### VORGEGEBENE AUFGABE 1
Kannst du im Thread zum Asus X53K den Abschnitt von "ich habe den" bis einschließlich "flasch gelaufen ist?" umschreiben und dabei "Windows 7 Ultimate" durch "Windows 7 Home Premium" ersetzen?
### VORGEGEBENE AUFGABE 2
Welches Betriebssystem war laut dem Thread zum Asus X53K vor der Formatierung auf dem Laptop installiert?

# Asus X53K Win 7 Problem!



## Brunsi93 (7. März 2010)

Hallo

ich habe den Laptop meines Stiefvater Formatiert und anstatt
Windows Vista Windows 7 Ultimate drauf gespielt. Nun gibt es da 2 Kleine oder Groß Porbleme.
Das erst: Die Eingebaute Grafikkarte von ATI wird nicht er kannt zwar bekomme ich ein bild aber er zeigt die Grafikkarte also die ATI nicht unter Everst an. Ich habe auch schon versucht einen Treiber runter zu laden für die KArte allerdings wird dieser irgendwie nicht installiert.
Zweites Problem ist das Die Fn Tasten alle sammt nicht Funktionieren.
Könntet ihr mir villeicht sagen was da flasch gelaufen ist?

Laptop ist ein Asus Modell X53K
AMD 2x1,70GHz
2GB Arbeitsspeicher

Gruß Brunsi


----------



## Brunsi93 (7. März 2010)

niemand ne ahnung?


----------



## cann0nf0dder (8. März 2010)

entweder auf der asus seite den treiber runterladen oder nen beta treiber für die ati grafikkarte nutzen, der normale meckert auf notebooks das es angepasste für den grafikchip und das verbaute display geben würde und man sich an den hersteller wenden sollte, die ati beta treiber haben diese einschränkung nicht.

für touchpads und sondertaste brauch man soweit ich weiß ne entsprechende software, ka welche du benötigst ...


----------

### BEREITGESTELLTE DATEN

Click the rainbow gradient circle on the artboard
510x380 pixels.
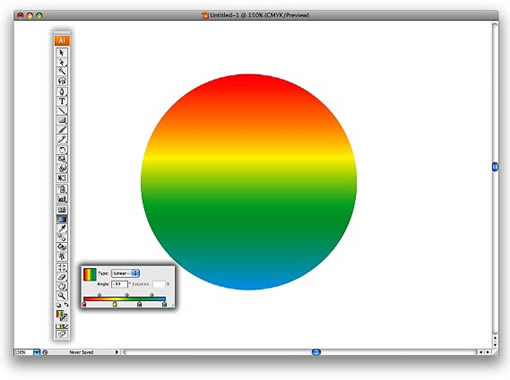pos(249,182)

* * *

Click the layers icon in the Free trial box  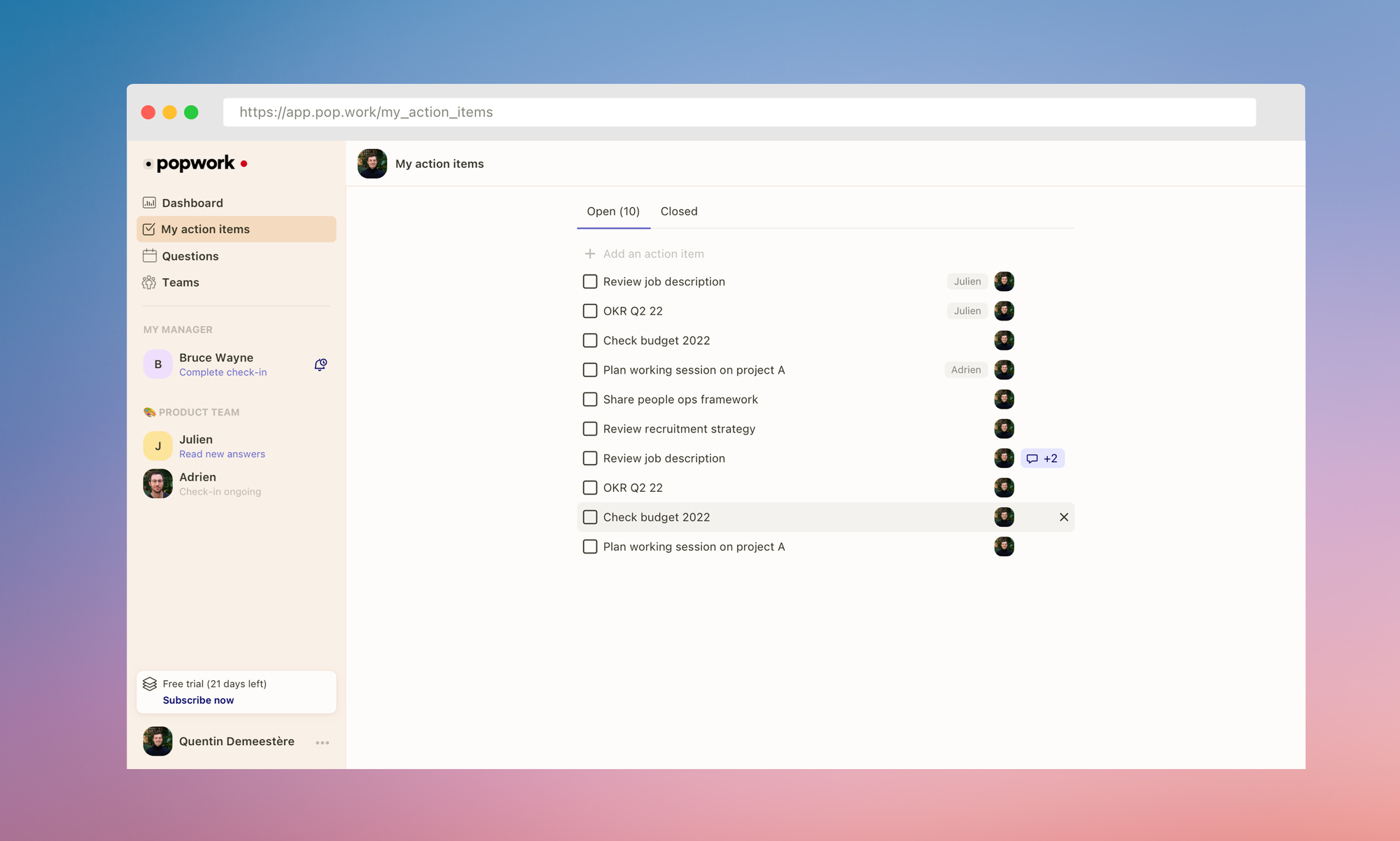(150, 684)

* * *

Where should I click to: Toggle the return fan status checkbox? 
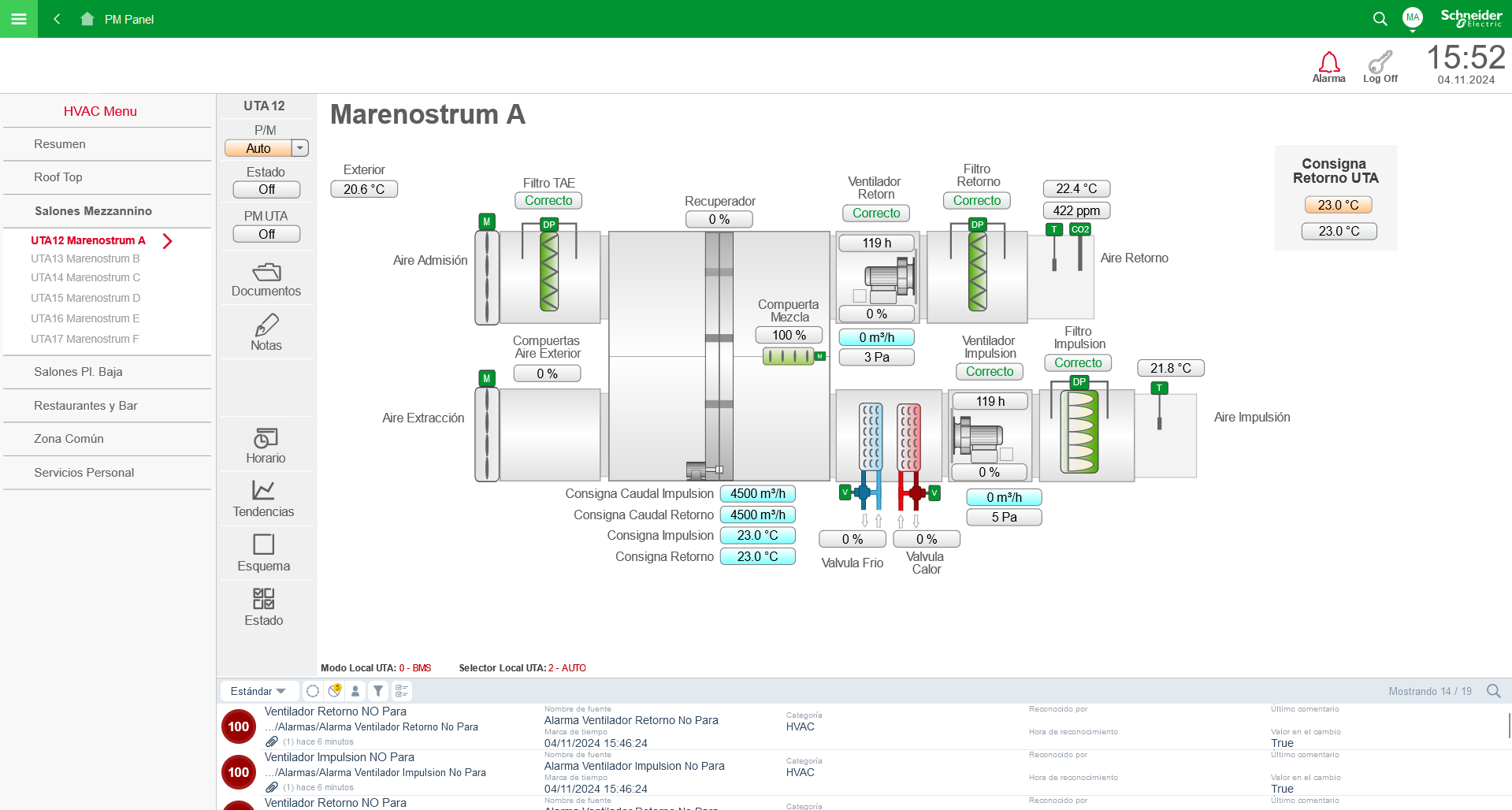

### VOLLSTÄNDIGE ANTWORT 1
ich habe den Laptop meines Stiefvater Formatiert und anstatt
Windows Vista Windows 7 Home Premium drauf gespielt. Nun gibt es da 2 Kleine oder Groß Porbleme.
Das erst: Die Eingebaute Grafikkarte von ATI wird nicht er kannt zwar bekomme ich ein bild aber er zeigt die Grafikkarte also die ATI nicht unter Everst an. Ich habe auch schon versucht einen Treiber runter zu laden für die KArte allerdings wird dieser irgendwie nicht installiert.
Zweites Problem ist das Die Fn Tasten alle sammt nicht Funktionieren.
Könntet ihr mir villeicht sagen was da flasch gelaufen ist?

### VOLLSTÄNDIGE ANTWORT 2
Windows Vista.